Passage shown –
-- BEGIN --

People have a great tendency to expect to find underlying truths. Introverts and extroverts are *really* like this underneath. Men and women have blah blah bullshit different brains. Etc.

But my idea of introversion is almost the reverse. I speculate that it's best understood as a catch-all for people who are less social for whatever reason. Two axes I think of (I don't know if this makes sense for other people) is "how much you NEED interaction with other people" and "how EASY you find interaction with other people".

And some of that is who you are, and some of that is circumstance: lots of external factors can make socialising easier or harder, which forms a self-reinforcing feedback loop in how easy you find it. This would predict that some people who aren't that interested, some people who naturally find it difficult, and some people who are prevented by circumstance, are similar in many ways.

And it also ties into the "extroverts gain energy from interaction, introverts spend energy on it" idea which many people endorse. In my way of thinking, that's more of a consequence than a root cause, that you need it a certain amount, and it takes a certain amount of effort to do, and if it refreshes you more than it costs, it leaves you net positive on energy and if it's the other way round, you need a reserve of energy to spend on it.

-- END --

Collected data entries:
-- BEGIN --

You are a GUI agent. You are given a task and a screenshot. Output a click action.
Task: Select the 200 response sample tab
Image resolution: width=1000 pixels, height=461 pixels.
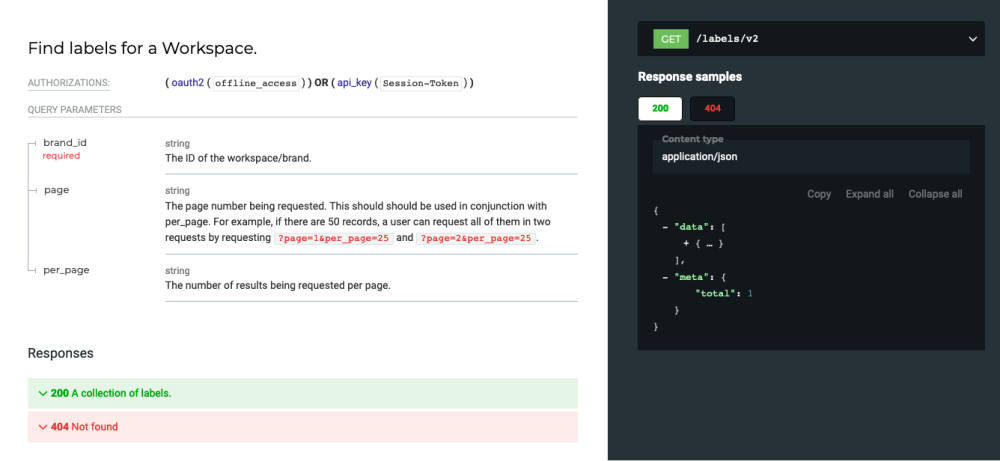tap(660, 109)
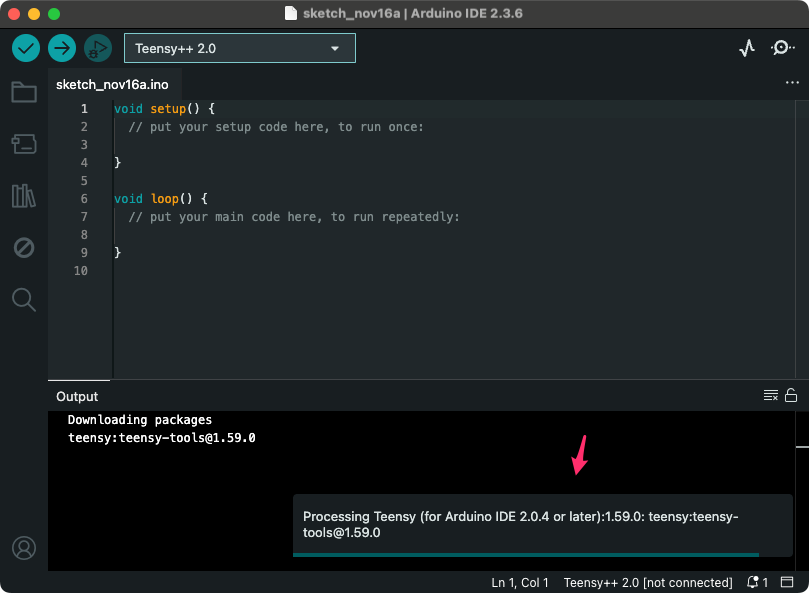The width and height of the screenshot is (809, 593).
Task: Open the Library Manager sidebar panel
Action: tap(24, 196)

-- END --

Directives –
a) Rewrite the section of the introversion passage beginning with "And some of that is who" and ending with "in many ways.", using "outside influences" in place of "external factors".
b) Pick up the introversion passage after its final sentence and write what comes next.

The results –
a)
And some of that is who you are, and some of that is circumstance: lots of outside influences can make socialising easier or harder, which forms a self-reinforcing feedback loop in how easy you find it. This would predict that some people who aren't that interested, some people who naturally find it difficult, and some people who are prevented by circumstance, are similar in many ways.

b)
For instance, I notice with Liv and I, when we're interacting with each other, we need quite similar amounts of time. We can spend a *lot* of time just interacting, but we both need a certain, not that large, amount of time having a break from it too. But it seems to me, Liv is like that with *more* people. Whereas the number of people I can interact with basically indefinitely is quite small.

So my theory is, some people don't *need* that much social interaction, whether or not they find it easy when they need to do it. And other people find it difficult to varying degrees, but act quite similarly when they're with people they *can* interact easily with, but vary in how often they are.

But I don't know if that sounds like it applies to other people, or just how it helped me to think of it.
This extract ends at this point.